Planned relaparotomy and relaparotomy on demand are two frequently employed surgical treatment strategies for patients with abdominal sepsis.


The available literature was evaluated to compare the efficacy of both surgical treatment strategies. A systematic search for studies comparing planned and on-demand relaparotomy strategies in adult patients with secondary peritonitis was employed. Studies were reviewed independently for design features, inclusion and exclusion criteria, and outcomes. The primary outcome measure was in-hospital mortality.


No randomized studies were found; eight observational studies with a total of 1266 patients (planned relaparotomy, 286; relaparotomy on demand, 980) met the inclusion criteria and were included in the meta-analysis. These eight studies were heterogeneous on clinical and statistical grounds (chi2= 40.7, d.f. = 7, P < 0.001). Using a random-effects approach, the combined odds ratio for in-hospital mortality was 0.70 (95 per cent confidence interval 0.27 to 1.80) in favour of the on-demand strategy.

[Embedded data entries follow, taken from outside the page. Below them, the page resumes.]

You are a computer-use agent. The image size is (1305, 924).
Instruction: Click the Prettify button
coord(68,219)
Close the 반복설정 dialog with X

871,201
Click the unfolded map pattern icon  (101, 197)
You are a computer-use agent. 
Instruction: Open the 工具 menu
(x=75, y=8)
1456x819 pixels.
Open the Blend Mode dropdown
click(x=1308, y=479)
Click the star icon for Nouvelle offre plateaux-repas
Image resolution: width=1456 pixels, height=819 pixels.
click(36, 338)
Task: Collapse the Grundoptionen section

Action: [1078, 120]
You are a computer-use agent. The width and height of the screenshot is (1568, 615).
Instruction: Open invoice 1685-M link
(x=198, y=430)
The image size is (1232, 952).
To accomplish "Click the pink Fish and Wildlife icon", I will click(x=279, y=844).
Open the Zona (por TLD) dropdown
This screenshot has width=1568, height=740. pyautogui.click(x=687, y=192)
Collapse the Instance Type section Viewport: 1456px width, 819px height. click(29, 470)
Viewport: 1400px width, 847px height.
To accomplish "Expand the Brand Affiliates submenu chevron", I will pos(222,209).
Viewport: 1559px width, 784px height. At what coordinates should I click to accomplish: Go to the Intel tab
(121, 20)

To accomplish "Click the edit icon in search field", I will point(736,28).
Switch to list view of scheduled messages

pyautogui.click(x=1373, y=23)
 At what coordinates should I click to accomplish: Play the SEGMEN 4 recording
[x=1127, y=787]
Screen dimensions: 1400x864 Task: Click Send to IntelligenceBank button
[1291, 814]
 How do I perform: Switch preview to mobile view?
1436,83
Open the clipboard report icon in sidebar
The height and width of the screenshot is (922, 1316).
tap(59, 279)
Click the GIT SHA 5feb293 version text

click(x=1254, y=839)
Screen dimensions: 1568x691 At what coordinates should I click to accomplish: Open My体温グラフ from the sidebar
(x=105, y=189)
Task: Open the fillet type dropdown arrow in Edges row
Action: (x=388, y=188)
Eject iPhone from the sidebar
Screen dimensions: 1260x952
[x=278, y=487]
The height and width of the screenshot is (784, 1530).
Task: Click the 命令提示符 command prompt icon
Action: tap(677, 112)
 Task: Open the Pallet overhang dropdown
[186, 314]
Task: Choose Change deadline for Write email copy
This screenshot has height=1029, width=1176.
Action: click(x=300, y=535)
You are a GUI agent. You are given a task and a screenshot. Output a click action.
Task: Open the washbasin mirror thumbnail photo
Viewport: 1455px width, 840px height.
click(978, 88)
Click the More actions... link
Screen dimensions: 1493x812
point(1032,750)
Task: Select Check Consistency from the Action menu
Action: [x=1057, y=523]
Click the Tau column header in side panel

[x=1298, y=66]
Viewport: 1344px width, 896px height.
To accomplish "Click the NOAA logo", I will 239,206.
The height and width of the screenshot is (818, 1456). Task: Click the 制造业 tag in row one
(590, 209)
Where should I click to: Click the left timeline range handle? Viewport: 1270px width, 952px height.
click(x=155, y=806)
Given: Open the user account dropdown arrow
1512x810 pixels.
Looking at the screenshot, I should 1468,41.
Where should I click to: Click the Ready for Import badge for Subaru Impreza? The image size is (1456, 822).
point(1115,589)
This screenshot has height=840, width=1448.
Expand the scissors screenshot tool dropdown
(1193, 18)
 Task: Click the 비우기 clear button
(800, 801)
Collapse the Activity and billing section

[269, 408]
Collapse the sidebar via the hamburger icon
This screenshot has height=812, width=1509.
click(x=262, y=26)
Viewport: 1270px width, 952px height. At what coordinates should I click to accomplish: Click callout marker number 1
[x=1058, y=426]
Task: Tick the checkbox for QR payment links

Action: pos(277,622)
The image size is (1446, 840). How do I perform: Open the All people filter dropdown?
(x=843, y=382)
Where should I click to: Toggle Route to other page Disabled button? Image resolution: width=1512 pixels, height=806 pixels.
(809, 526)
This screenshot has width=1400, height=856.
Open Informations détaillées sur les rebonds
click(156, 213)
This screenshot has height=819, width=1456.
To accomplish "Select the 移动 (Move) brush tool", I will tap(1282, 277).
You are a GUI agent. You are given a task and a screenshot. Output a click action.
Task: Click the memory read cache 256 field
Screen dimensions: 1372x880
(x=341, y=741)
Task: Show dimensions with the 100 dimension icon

The combined results of observational studies show a statistically non-significant reduction in mortality for the on-demand relaparotomy strategy compared with the planned relaparotomy strategy when corrected for heterogeneity in a random-effects model. Owing to the non-randomized nature of the studies, the limited number of patients per study, and the heterogeneity between studies, the overall evidence generated by the eight studies was inconclusive.